4. Find sanity in solitude. Amy and I have to do this with our highly extroverted 4-year-old regularly. Every now and again, we ask him to spend a solid 30 minutes playing in his room all on his own. It gives the rest of us a chance to catch our breath. While you're working on a daily schedule, maybe it would be helpful to consider adding in solitary time. This could also be a good time to teach your family about spiritual habits. Jesus spent a lot of time in solitude and silence (Mk. 1:35). Here is a link to a practical guide to begin learning the habit of solitude.
5. And when all else fails, remember the deep love and grace of Jesus who suffered the wrath of God so that we wouldn't have to. The love of Christ is the key to overcoming anger. The insight of Edwin Markham's poem "Outwitted" is helpful.
HE DREW a circle that shut me out— Heretic, rebel, a thing to flout. But Love and I had the wit to win: We drew a circle that took him in!
The sacrificial love of Jesus has more power than anger will ever have.
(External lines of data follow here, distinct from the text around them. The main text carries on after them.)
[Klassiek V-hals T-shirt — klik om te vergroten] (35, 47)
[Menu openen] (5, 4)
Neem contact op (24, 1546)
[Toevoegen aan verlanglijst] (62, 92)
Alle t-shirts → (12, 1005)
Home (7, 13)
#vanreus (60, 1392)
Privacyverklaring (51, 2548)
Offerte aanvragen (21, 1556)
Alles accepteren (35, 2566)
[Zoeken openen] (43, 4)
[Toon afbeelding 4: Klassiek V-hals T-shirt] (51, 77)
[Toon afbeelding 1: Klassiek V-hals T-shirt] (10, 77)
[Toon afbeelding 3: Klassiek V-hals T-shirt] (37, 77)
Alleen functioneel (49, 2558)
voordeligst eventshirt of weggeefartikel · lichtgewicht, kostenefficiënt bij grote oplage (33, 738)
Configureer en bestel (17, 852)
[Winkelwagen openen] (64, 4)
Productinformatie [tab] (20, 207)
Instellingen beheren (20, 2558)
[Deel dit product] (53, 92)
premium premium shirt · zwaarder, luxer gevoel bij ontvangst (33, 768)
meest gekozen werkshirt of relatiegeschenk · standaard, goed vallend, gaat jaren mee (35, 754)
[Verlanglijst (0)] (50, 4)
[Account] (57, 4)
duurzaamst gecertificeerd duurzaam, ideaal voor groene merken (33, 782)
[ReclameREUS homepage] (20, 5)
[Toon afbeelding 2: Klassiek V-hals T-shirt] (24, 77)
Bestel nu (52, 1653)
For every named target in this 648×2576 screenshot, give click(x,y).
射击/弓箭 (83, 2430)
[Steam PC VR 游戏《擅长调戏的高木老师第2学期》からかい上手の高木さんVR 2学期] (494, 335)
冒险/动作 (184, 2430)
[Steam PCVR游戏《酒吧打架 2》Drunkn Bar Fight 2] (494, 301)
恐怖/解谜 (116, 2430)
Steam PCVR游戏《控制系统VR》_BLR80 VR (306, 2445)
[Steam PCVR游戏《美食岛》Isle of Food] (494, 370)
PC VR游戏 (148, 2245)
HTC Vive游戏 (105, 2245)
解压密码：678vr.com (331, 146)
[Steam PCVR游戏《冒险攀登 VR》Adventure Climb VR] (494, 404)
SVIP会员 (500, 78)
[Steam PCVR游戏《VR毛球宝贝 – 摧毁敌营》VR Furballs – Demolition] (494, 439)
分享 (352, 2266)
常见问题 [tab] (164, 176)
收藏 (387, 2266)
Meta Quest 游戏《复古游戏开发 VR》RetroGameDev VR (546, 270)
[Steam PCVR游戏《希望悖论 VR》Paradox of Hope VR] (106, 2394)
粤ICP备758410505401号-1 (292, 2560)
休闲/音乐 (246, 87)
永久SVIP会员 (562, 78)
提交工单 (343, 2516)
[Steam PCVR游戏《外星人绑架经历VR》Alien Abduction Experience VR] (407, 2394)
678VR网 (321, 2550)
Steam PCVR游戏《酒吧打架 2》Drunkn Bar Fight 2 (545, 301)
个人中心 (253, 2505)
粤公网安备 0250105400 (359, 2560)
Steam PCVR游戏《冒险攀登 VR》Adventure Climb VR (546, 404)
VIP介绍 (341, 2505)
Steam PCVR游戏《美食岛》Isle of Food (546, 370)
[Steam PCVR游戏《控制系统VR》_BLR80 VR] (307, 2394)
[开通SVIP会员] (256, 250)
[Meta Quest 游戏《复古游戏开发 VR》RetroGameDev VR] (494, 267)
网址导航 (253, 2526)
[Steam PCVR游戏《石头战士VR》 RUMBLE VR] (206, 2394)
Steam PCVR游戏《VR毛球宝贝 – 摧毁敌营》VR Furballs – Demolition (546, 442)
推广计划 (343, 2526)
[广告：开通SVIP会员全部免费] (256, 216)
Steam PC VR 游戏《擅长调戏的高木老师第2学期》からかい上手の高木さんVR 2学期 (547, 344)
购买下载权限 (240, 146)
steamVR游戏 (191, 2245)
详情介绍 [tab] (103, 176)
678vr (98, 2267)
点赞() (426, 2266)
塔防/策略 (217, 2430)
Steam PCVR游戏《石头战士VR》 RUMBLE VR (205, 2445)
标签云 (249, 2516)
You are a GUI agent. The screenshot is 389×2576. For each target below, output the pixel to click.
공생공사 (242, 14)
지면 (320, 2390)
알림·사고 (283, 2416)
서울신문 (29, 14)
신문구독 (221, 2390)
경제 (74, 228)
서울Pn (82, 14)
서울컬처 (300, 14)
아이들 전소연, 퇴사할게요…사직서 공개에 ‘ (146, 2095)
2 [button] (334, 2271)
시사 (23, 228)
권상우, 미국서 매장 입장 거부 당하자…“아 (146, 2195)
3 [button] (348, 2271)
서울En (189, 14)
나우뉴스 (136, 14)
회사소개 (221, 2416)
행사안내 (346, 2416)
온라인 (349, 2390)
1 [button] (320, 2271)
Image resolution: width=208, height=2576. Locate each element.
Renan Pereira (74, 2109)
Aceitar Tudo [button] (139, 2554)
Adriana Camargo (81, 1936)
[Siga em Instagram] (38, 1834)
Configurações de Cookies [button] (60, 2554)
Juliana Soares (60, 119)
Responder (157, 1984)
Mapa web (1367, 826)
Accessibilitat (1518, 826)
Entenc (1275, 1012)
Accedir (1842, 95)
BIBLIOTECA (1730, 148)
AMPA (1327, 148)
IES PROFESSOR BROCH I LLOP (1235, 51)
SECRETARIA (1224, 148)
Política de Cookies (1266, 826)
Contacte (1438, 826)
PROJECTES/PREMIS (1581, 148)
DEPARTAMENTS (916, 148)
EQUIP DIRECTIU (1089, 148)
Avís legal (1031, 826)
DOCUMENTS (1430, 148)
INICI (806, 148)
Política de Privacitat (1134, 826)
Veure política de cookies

Draw a circle of love around your family today and it will help you defeat anger during these difficult days.
Here's a simple family devotional you could do tonight to discuss anger.
Read Ephesians 4:25-32.
ASK: What's been the most frustrating thing about this quarantine so far?
ASK: What do you think Paul means when he says, "Be angry, but do not sin?" Is anger, in and of itself, a sin?
SAY: A sudden burst of anger and frustration is okay. That's natural. We all get suddenly angry every now and again. But Paul also says that we shouldn't let the sun go down on our anger.
ASK: Why is it important not to go to bed angry without trying to resolve our conflict?
SAY: Anger has a way of building up inside of us until it explodes like a volcano. In the movie "Anger Management," Adam Sandler plays a man who has an anger problem. He doesn't know how to express his anger in a healthy way. He winds up meeting a controversial therapist whose wacky antics eventually help him learn how to express anger without allowing it to boil over into sin.
ASK: What's a healthy way to handle and express our anger?
SAY: Here's a helpful thought - just because you're angry doesn't mean you need to be mean. You can calmly say to mommy, daddy, brother, or sister, "I'm mad at you," without being ugly. That's a healthy way to handle your anger. Then, give them a chance to help you fix the problem.
Read Matthew 18:15-20.
ASK: What does Jesus tell us to do when someone "sins against you?" Does he say, "Don't tell them you are upset with them and let your anger build?"
SAY: No, he doesn't. Jesus says go talk to them about it. Essentially, Paul and Jesus are saying the same thing. We are all going to make each other angry every now and again, but we don't have to let anger win. We can open up conversation with one another and address the things that are making us angry in a healthy, helpful way.
Host a brief discussion about things that have been frustrating during this quarantine. Is there something a family member is doing that is making you angry? How can we help you resolve it? How can you help the other members of our family right now?